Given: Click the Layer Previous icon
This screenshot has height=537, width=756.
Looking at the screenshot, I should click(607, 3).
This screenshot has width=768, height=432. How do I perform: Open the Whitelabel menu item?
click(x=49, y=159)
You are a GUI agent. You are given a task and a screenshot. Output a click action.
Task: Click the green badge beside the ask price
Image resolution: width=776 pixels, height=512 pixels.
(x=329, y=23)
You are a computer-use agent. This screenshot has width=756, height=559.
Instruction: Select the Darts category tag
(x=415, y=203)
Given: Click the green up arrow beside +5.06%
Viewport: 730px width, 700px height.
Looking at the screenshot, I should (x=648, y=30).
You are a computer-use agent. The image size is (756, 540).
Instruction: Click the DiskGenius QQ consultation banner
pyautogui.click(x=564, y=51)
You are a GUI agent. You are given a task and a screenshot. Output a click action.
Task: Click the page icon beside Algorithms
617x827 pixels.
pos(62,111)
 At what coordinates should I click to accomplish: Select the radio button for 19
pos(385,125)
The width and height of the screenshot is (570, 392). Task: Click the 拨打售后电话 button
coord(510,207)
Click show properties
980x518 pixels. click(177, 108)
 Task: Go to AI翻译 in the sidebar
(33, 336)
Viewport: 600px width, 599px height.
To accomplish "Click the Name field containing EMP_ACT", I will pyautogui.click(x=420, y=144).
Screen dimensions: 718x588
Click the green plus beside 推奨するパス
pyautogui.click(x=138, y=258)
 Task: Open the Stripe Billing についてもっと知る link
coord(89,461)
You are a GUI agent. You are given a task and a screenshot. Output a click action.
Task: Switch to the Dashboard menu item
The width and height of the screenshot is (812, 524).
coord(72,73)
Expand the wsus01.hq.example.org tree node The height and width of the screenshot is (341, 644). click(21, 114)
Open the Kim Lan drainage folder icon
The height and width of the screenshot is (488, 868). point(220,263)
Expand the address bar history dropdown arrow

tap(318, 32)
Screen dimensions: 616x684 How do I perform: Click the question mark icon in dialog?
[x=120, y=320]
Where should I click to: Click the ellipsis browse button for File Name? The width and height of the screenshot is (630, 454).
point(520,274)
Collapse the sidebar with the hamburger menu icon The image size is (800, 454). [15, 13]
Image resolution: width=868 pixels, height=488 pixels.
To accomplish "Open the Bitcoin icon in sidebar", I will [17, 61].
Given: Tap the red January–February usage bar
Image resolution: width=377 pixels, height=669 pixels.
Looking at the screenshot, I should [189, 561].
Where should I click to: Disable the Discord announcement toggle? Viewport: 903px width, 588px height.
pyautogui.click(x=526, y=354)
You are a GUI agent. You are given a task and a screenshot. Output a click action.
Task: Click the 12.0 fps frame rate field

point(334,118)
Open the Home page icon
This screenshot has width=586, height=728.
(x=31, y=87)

[Task details]:
Write out, exactly as they appear, the lines from the one containing "Where should I click to: Click" through the last line of the records above, both included, and nothing more.

[Solved problem]:
Where should I click to: Click the ellipsis browse button for File Name? The width and height of the screenshot is (630, 454).
point(520,274)
Collapse the sidebar with the hamburger menu icon The image size is (800, 454). [15, 13]
Image resolution: width=868 pixels, height=488 pixels.
To accomplish "Open the Bitcoin icon in sidebar", I will [17, 61].
Given: Tap the red January–February usage bar
Image resolution: width=377 pixels, height=669 pixels.
Looking at the screenshot, I should [189, 561].
Where should I click to: Disable the Discord announcement toggle? Viewport: 903px width, 588px height.
pyautogui.click(x=526, y=354)
You are a GUI agent. You are given a task and a screenshot. Output a click action.
Task: Click the 12.0 fps frame rate field

point(334,118)
Open the Home page icon
This screenshot has width=586, height=728.
(x=31, y=87)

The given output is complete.